Il paraît opportun de souligner ce phénomène de la langue française, en ce mois de mars qui célèbre rituellement "la journée de la femme". "Épicène" est un terme lourd de sens sur la place qu’on donne et veut donner à celle-ci dans la société. Mais plus précisément encore dans l’emploi.
Favoriser l’emploi des femmes est devenu un enjeu de société et de RSE (Responsabilité sociale de l’entreprise). Pour le promouvoir et acter que les femmes ont des compétences égales à celles des hommes, on les oriente vers des métiers dits "traditionnellement masculins", qu’elles investissent avec un réel succès. L’autre grand enjeu demeure le partage des fonctions de pouvoir et de responsabilité au plus haut niveau des entreprises et des autorités publiques.
Jusque-là, tout va bien. Mais ne s’arrête-t-on pas au milieu du gué ?
La paternité attentive
Si on s’en tient aux mots, on cherche avant tout à féminiser les emplois masculins, au risque d’arriver à certaines dérives, quand il s’agit de les nommer : tôlier/tôlière, professeur/professeure…
Il n’est en revanche pas anodin de constater qu’on néglige de masculiniser les métiers féminins, par exemple, "sage-homme", et que ces messieurs éprouvent une motivation modérée à se diriger vers ces créneaux. Est-ce à dire que le sens et le genre du progrès est forcément masculin ?
Le meilleur moyen de prouver qu’il n’en est rien serait de décloisonner les cases, pas seulement au travail, mais dans la société tout entière, jusque dans la maison. Et d’adopter une "épicène attitude" qui ne s’arrête pas au partage des tâches domestiques. Elle s’étend à l’ensemble du partage entre les activités professionnelles et les activités familiales. Ce partage, on le voit de plus en plus, ne repose plus sur une différenciation de genre comme naguère (monsieur au bureau, madame aux fourneaux), mais souvent sur l’exercice en commun d’une responsabilité partagée : celle de parent, responsabilité elle aussi épicène.
Rentrer plus tôt le soir au lieu de s’attarder à des réunions professionnelles dont l’efficacité décroît avec l’heure, ceci pour aider son enfant à faire ses devoirs, l’emmener, sur son temps de travail, chez le médecin quand il en a besoin, sont des attitudes sociales désormais acceptées, mais, il faut le constater, un peu moins pour les hommes que pour les femmes…

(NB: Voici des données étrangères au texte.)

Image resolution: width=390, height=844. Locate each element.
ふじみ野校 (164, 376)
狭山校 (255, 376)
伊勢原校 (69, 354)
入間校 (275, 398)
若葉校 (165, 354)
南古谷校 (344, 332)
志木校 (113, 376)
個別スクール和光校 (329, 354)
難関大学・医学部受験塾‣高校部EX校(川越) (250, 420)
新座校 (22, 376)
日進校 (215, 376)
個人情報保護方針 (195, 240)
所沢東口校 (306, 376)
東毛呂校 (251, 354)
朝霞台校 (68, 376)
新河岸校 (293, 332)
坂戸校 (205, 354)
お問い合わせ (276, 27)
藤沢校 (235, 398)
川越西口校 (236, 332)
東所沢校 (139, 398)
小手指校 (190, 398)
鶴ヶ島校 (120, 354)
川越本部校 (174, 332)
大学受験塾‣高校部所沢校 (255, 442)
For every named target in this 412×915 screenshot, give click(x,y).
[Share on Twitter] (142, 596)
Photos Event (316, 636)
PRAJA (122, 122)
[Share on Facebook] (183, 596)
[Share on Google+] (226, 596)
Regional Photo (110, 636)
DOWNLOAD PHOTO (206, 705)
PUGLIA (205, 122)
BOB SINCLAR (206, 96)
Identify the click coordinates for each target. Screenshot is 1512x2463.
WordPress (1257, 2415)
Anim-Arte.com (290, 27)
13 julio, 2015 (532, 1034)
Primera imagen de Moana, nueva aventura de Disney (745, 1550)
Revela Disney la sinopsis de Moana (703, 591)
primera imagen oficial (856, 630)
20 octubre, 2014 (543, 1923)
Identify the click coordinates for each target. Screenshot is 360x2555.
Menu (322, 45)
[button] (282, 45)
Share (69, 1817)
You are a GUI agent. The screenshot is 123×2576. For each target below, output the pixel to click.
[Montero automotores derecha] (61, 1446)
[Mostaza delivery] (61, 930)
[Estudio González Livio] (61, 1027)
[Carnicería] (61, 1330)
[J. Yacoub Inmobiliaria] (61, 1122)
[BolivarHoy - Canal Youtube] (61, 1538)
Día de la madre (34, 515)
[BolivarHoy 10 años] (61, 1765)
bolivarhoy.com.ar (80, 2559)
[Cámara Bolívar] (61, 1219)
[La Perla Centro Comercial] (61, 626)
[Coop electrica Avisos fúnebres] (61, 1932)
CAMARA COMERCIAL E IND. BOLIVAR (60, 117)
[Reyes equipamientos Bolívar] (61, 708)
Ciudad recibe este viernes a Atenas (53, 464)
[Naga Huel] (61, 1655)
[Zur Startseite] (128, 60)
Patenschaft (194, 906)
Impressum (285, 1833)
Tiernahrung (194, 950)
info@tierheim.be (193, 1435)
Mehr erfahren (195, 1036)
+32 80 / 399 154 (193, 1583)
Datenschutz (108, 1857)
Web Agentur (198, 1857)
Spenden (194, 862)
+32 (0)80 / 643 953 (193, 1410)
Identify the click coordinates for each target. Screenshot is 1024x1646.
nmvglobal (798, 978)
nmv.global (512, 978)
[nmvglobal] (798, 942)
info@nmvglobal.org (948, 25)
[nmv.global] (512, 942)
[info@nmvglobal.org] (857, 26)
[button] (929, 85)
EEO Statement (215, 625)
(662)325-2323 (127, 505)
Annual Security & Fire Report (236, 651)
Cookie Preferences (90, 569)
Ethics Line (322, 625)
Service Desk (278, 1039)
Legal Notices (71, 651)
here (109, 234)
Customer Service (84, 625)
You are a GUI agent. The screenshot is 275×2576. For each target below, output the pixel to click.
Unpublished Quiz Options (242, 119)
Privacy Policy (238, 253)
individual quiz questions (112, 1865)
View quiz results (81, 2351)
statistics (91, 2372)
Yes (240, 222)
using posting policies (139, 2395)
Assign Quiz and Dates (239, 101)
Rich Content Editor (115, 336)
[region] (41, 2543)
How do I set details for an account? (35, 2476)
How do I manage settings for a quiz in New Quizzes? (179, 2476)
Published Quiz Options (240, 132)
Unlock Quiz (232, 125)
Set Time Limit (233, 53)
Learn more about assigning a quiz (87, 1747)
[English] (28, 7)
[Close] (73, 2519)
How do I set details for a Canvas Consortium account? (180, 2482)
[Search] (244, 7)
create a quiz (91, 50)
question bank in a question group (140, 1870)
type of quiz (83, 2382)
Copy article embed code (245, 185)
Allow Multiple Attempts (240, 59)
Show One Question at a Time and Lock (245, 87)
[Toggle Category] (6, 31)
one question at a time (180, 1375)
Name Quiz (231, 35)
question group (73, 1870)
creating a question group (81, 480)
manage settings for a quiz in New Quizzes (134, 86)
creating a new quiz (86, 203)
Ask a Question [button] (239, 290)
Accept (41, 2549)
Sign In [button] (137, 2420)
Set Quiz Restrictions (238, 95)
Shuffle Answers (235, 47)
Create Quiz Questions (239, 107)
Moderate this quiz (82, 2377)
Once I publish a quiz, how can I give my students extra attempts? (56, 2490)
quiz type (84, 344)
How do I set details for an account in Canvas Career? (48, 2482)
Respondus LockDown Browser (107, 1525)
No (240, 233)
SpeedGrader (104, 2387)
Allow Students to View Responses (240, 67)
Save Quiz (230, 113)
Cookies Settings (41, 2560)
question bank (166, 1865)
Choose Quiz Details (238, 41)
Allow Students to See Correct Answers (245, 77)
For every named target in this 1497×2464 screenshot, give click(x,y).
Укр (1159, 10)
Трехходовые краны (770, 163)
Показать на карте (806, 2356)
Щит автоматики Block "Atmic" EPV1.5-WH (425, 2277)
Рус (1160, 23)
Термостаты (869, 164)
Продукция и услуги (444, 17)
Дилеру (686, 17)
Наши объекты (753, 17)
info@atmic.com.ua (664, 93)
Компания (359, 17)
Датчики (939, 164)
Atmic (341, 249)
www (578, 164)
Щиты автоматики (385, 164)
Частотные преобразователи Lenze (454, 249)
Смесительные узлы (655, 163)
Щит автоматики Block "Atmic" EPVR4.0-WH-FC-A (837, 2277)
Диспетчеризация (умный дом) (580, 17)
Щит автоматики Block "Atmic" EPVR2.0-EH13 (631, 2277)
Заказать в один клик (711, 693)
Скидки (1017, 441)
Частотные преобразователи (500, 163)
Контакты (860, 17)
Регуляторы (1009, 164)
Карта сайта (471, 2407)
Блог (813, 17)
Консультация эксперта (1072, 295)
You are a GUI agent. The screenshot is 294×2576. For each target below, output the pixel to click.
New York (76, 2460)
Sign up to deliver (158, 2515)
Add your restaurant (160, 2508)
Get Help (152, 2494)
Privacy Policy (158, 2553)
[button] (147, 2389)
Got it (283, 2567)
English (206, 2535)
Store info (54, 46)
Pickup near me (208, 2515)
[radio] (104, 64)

L’"épicène attitude" déculpabilise la femme au regard de ses engagements professionnels en lui rappelant qu’au XXIe siècle, sa mission ne se réduit plus à la procréation et à l’éducation. Elle pose le principe que la création lui est ouverte, dans toutes ses dimensions. Et que la réussite professionnelle est une oeuvre à part entière. Cette "épicène attitude" déculpabilise aussi l’homme en étendant son champ de responsabilités dans un cadre qui ne le limite plus à celui du travail. Lui aussi a des engagements propres qui ont de la valeur dans un espace qui n’est pas l’espace professionnel mais celui de la famille.
La liberté, le progrès en la matière n’ont pas de genre, et sont des valeurs épicènes qui profitent à chacun et à chacune.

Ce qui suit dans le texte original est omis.